- [WRITTEN REQUEST] Copy the stretch from the line containing "cloud upload/publish icon" through the end of the material, substituting "navigation menu icon" for "hamburger menu icon" and leaving everything else unchanged.

- [Some records]
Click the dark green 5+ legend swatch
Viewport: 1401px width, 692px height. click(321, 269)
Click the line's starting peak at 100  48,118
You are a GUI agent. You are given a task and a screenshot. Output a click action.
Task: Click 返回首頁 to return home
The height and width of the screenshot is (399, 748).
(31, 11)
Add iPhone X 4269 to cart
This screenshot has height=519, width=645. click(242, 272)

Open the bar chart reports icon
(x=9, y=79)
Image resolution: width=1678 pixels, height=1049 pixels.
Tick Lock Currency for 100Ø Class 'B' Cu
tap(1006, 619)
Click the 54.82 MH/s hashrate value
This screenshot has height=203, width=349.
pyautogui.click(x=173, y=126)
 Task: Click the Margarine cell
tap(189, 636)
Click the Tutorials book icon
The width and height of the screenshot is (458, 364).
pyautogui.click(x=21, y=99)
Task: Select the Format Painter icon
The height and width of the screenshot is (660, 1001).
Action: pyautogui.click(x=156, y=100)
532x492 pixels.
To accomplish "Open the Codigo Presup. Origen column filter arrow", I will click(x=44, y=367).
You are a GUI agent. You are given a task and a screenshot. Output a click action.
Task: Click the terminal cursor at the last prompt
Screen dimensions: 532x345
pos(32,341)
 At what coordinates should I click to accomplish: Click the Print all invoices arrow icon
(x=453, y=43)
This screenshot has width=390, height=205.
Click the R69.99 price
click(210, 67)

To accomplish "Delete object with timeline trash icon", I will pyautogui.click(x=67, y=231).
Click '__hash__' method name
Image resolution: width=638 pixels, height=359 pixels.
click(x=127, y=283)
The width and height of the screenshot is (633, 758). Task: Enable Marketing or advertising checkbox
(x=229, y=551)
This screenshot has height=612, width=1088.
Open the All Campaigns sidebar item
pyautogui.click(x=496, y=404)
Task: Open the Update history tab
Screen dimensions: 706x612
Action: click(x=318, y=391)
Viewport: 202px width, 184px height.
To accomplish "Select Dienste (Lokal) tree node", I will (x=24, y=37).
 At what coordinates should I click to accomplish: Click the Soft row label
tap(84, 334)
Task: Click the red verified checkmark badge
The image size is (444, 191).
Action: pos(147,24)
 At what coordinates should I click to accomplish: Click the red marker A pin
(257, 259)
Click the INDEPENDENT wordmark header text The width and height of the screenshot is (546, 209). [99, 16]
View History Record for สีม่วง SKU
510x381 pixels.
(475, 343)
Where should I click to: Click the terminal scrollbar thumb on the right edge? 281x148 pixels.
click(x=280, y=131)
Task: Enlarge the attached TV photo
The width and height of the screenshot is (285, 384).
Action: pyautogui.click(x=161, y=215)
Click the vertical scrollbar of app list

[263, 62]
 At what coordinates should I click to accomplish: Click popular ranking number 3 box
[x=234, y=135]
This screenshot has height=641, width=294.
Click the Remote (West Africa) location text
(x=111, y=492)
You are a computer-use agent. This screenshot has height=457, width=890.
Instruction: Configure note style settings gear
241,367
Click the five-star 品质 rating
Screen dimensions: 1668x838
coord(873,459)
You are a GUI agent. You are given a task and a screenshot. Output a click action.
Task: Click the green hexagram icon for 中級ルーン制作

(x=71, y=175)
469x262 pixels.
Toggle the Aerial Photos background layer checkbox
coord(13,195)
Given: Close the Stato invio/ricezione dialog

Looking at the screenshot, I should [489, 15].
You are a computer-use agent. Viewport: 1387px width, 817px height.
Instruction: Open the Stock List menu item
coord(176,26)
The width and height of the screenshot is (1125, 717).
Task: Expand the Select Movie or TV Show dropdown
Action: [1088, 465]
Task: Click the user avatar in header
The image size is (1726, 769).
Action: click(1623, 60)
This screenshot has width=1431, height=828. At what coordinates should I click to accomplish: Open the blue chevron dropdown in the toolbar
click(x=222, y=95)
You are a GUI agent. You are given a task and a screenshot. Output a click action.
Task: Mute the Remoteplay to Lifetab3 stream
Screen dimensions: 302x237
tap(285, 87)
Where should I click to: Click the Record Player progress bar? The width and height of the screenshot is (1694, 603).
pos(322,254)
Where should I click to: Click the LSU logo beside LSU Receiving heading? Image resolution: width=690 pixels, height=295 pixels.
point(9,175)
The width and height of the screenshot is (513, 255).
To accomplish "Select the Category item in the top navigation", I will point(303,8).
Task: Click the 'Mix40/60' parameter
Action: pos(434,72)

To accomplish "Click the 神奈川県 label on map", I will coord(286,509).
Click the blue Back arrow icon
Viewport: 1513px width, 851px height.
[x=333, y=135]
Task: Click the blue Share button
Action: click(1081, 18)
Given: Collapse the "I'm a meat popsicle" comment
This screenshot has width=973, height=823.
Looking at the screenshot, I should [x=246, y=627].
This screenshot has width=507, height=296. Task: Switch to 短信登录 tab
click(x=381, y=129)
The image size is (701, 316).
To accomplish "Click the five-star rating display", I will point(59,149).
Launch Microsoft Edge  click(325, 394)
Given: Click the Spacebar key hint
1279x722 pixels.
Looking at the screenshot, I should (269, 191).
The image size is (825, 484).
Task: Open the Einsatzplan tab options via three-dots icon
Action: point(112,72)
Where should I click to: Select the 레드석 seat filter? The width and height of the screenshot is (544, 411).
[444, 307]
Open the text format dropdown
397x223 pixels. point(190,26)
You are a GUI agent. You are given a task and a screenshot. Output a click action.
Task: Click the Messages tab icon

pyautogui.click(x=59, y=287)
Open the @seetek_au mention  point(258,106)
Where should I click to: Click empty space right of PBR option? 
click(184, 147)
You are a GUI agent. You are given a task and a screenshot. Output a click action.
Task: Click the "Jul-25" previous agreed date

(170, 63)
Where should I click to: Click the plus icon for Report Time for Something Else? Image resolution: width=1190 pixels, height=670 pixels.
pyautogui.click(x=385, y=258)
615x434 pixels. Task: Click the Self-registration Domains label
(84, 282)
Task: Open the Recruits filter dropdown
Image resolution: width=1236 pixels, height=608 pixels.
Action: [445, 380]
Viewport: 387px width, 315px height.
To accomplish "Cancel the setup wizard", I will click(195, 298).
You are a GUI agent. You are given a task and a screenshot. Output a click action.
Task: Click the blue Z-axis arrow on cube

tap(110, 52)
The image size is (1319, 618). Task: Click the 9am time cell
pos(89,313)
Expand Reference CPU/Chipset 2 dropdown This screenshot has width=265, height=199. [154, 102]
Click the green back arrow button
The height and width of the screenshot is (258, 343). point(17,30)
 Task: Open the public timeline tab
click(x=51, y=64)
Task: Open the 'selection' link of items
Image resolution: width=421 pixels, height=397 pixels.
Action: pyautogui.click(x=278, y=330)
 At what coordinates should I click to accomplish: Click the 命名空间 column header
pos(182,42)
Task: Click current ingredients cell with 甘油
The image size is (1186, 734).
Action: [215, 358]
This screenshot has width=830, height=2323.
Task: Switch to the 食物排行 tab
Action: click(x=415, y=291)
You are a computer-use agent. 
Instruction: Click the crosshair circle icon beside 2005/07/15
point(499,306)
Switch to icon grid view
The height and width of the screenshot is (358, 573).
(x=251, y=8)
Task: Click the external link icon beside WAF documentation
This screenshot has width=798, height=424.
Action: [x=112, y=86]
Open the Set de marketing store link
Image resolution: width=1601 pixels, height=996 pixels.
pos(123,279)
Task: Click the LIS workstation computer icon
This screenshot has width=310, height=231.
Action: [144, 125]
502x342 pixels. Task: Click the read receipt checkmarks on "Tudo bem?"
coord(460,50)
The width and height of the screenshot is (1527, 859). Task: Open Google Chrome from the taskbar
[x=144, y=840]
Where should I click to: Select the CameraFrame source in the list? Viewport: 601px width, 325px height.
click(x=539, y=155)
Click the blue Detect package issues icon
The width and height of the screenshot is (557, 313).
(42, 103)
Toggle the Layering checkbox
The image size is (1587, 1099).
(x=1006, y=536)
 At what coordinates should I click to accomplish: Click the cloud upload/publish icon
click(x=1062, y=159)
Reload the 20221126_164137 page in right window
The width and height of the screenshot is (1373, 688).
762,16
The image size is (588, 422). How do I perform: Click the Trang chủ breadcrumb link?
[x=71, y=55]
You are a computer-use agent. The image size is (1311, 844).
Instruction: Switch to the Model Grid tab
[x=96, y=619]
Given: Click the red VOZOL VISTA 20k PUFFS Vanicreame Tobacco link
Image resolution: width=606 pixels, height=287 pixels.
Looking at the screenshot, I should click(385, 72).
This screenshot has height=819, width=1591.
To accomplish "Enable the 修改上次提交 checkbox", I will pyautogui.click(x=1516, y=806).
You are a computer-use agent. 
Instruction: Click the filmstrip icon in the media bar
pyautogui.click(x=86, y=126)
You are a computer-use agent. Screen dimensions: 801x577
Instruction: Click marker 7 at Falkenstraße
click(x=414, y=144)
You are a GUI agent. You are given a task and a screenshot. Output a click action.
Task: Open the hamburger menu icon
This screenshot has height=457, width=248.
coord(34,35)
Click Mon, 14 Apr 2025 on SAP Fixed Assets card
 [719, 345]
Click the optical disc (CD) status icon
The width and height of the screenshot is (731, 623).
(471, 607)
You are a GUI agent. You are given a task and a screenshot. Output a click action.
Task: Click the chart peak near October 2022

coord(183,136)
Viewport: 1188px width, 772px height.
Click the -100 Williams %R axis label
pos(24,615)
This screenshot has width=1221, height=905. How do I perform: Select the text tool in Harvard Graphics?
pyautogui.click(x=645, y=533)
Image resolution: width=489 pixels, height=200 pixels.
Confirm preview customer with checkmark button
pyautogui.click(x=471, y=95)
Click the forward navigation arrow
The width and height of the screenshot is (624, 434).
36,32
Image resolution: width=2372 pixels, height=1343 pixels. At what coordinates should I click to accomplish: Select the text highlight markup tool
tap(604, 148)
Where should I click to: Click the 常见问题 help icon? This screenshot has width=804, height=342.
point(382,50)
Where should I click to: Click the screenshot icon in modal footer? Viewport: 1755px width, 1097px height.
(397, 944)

- [TASK OUTPUT]
 At what coordinates should I click to accomplish: Click the cloud upload/publish icon
click(x=1062, y=159)
Reload the 20221126_164137 page in right window
The width and height of the screenshot is (1373, 688).
762,16
The image size is (588, 422). How do I perform: Click the Trang chủ breadcrumb link?
[x=71, y=55]
You are a computer-use agent. The image size is (1311, 844).
Instruction: Switch to the Model Grid tab
[x=96, y=619]
Given: Click the red VOZOL VISTA 20k PUFFS Vanicreame Tobacco link
Image resolution: width=606 pixels, height=287 pixels.
Looking at the screenshot, I should click(385, 72).
This screenshot has height=819, width=1591.
To accomplish "Enable the 修改上次提交 checkbox", I will pyautogui.click(x=1516, y=806).
You are a computer-use agent. 
Instruction: Click the filmstrip icon in the media bar
pyautogui.click(x=86, y=126)
You are a computer-use agent. Screen dimensions: 801x577
Instruction: Click marker 7 at Falkenstraße
click(x=414, y=144)
You are a GUI agent. You are given a task and a screenshot. Output a click action.
Task: Open the navigation menu icon
This screenshot has height=457, width=248.
coord(34,35)
Click Mon, 14 Apr 2025 on SAP Fixed Assets card
 [719, 345]
Click the optical disc (CD) status icon
The width and height of the screenshot is (731, 623).
(471, 607)
You are a GUI agent. You are given a task and a screenshot. Output a click action.
Task: Click the chart peak near October 2022

coord(183,136)
Viewport: 1188px width, 772px height.
Click the -100 Williams %R axis label
pos(24,615)
This screenshot has width=1221, height=905. How do I perform: Select the text tool in Harvard Graphics?
pyautogui.click(x=645, y=533)
Image resolution: width=489 pixels, height=200 pixels.
Confirm preview customer with checkmark button
pyautogui.click(x=471, y=95)
Click the forward navigation arrow
The width and height of the screenshot is (624, 434).
36,32
Image resolution: width=2372 pixels, height=1343 pixels. At what coordinates should I click to accomplish: Select the text highlight markup tool
tap(604, 148)
Where should I click to: Click the 常见问题 help icon? This screenshot has width=804, height=342.
point(382,50)
Where should I click to: Click the screenshot icon in modal footer? Viewport: 1755px width, 1097px height.
(397, 944)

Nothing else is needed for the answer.